AIM: Set down the full passage on how WP Offload Media offloads new Media Library items, word for word.

PAGE EXTRACT:
** START **

For some types of Media Library items, such as images, WordPress then starts one or more processes to make sure the new item can be used by other areas of the WordPress site. For example, when an image file is uploaded WordPress creates a few copies of the image scaled and/or cropped to different sizes such as 150×150, 300×300 and 1024×1024. This means a Media Library item may consist of many files, not just the original file that was uploaded.

As soon as WordPress has saved the new file into the uploads folder and has created the Media Library database records, WP Offload Media notices the new Media Library item and starts offloading its files to the configured cloud storage provider.

WP Offload Media determines which storage service (e.g. AWS) it should upload the files to, the bucket name to use, and the path for the new objects from its settings. Settings are either defined in the WordPress site’s wp-config.php file or saved in WP Offload Media’s settings page. Any settings found in the wp-config.php file take precedence over settings saved in the WordPress dashboard.

** END **

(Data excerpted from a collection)
** START **

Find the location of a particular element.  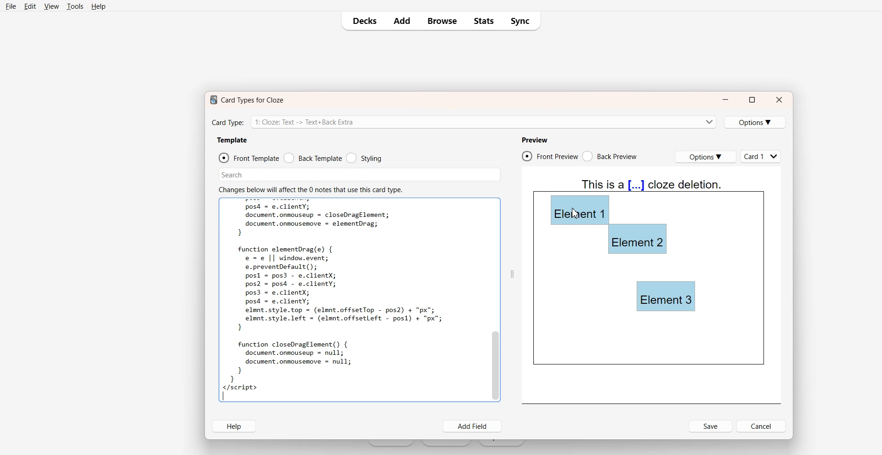

Front Template is located at coordinates (249, 158).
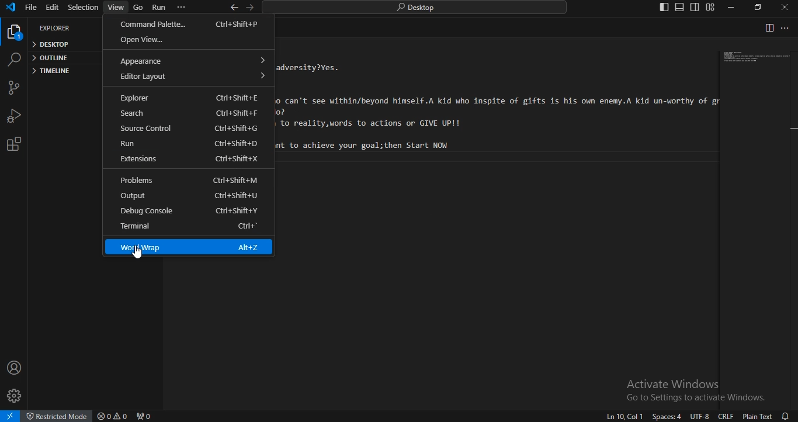 The width and height of the screenshot is (798, 422). What do you see at coordinates (191, 159) in the screenshot?
I see `extensions` at bounding box center [191, 159].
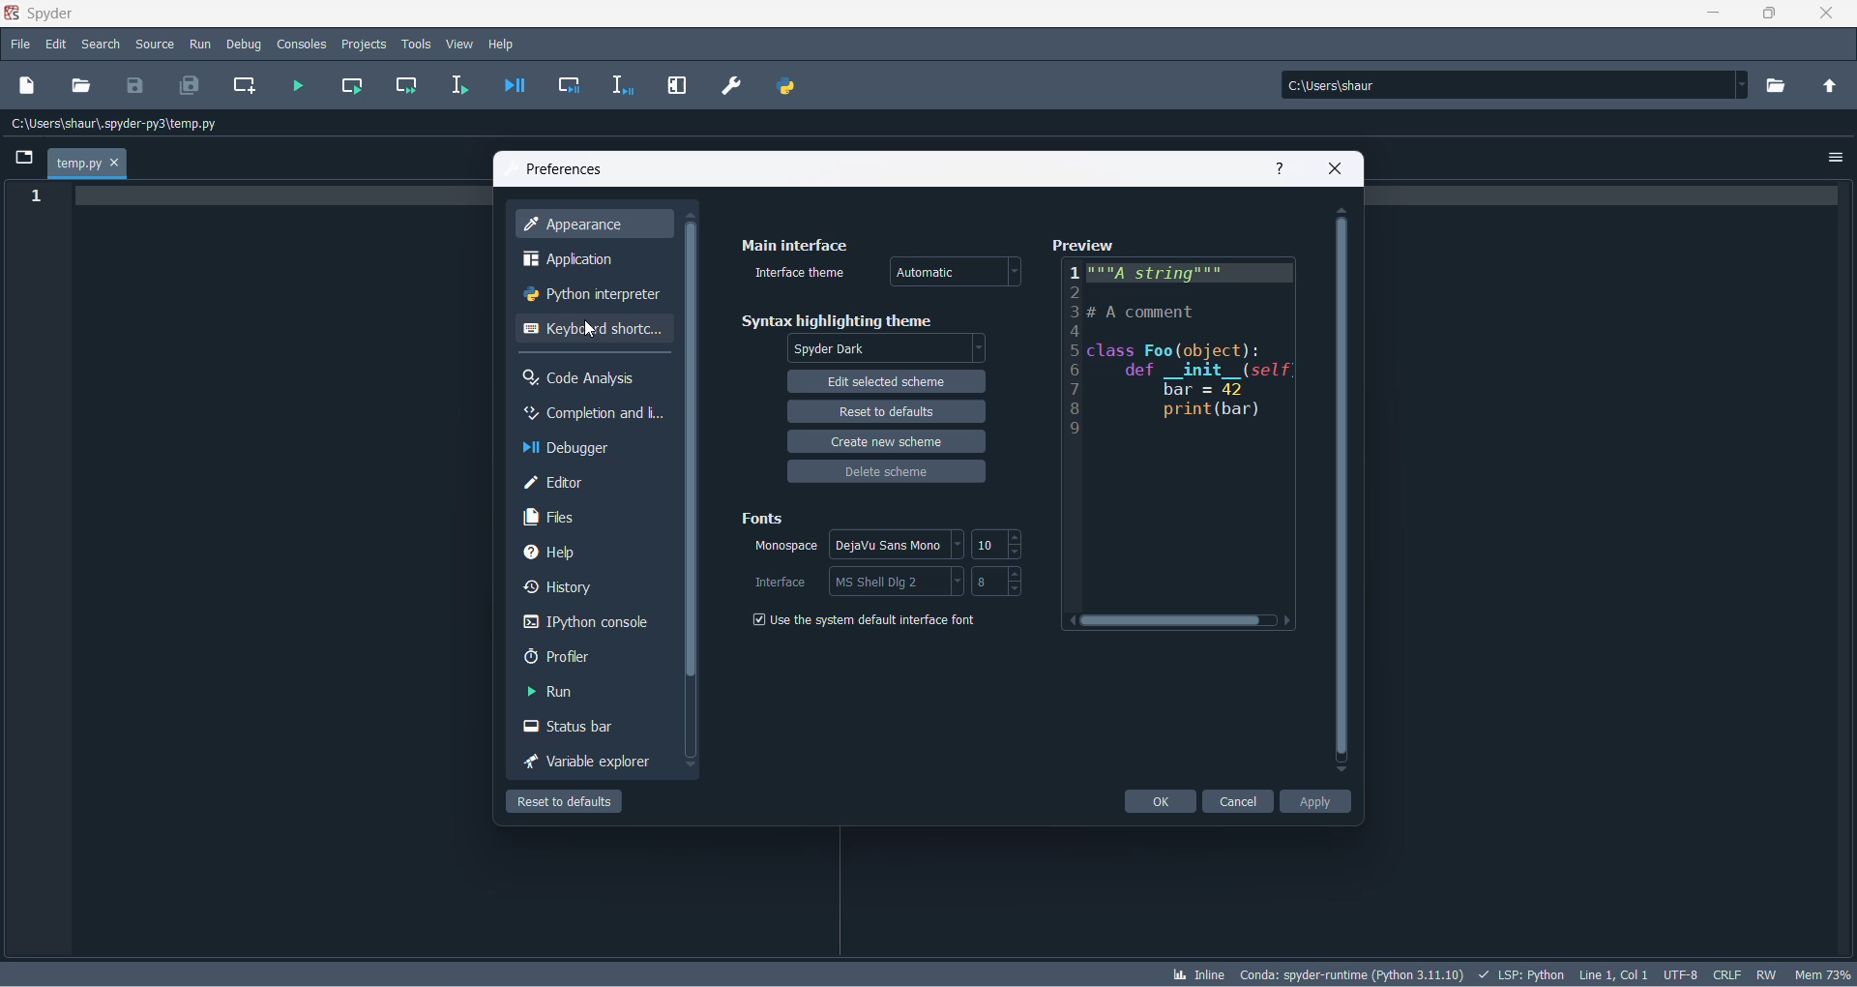  I want to click on keyboard shortcut, so click(590, 331).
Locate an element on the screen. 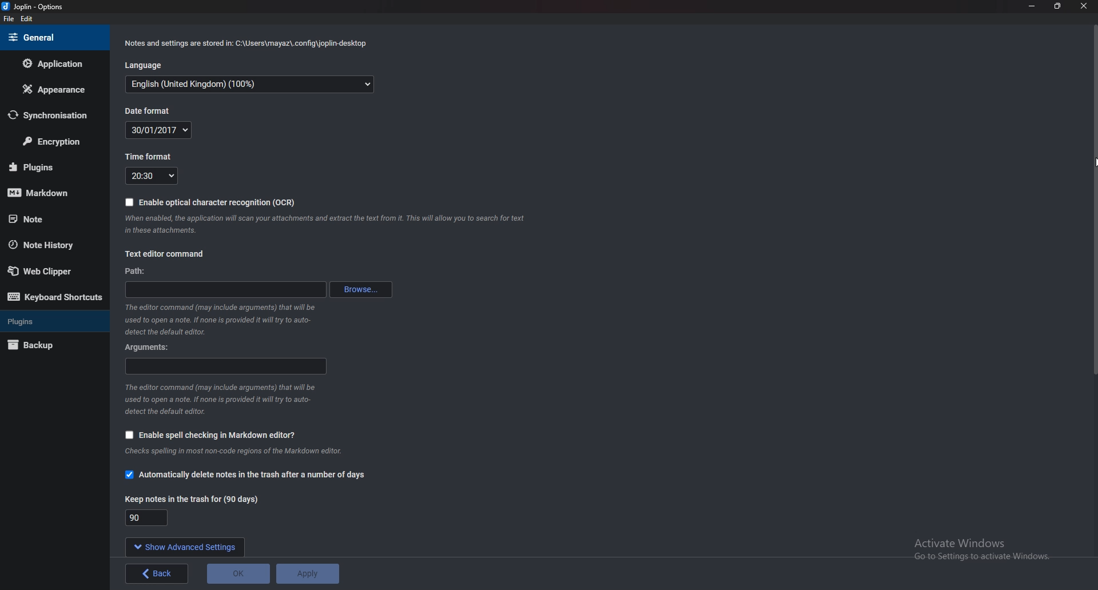  general is located at coordinates (52, 37).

** END **

COMPLETE RESPONSE:
For some types of Media Library items, such as images, WordPress then starts one or more processes to make sure the new item can be used by other areas of the WordPress site. For example, when an image file is uploaded WordPress creates a few copies of the image scaled and/or cropped to different sizes such as 150×150, 300×300 and 1024×1024. This means a Media Library item may consist of many files, not just the original file that was uploaded.

As soon as WordPress has saved the new file into the uploads folder and has created the Media Library database records, WP Offload Media notices the new Media Library item and starts offloading its files to the configured cloud storage provider.

WP Offload Media determines which storage service (e.g. AWS) it should upload the files to, the bucket name to use, and the path for the new objects from its settings. Settings are either defined in the WordPress site’s wp-config.php file or saved in WP Offload Media’s settings page. Any settings found in the wp-config.php file take precedence over settings saved in the WordPress dashboard.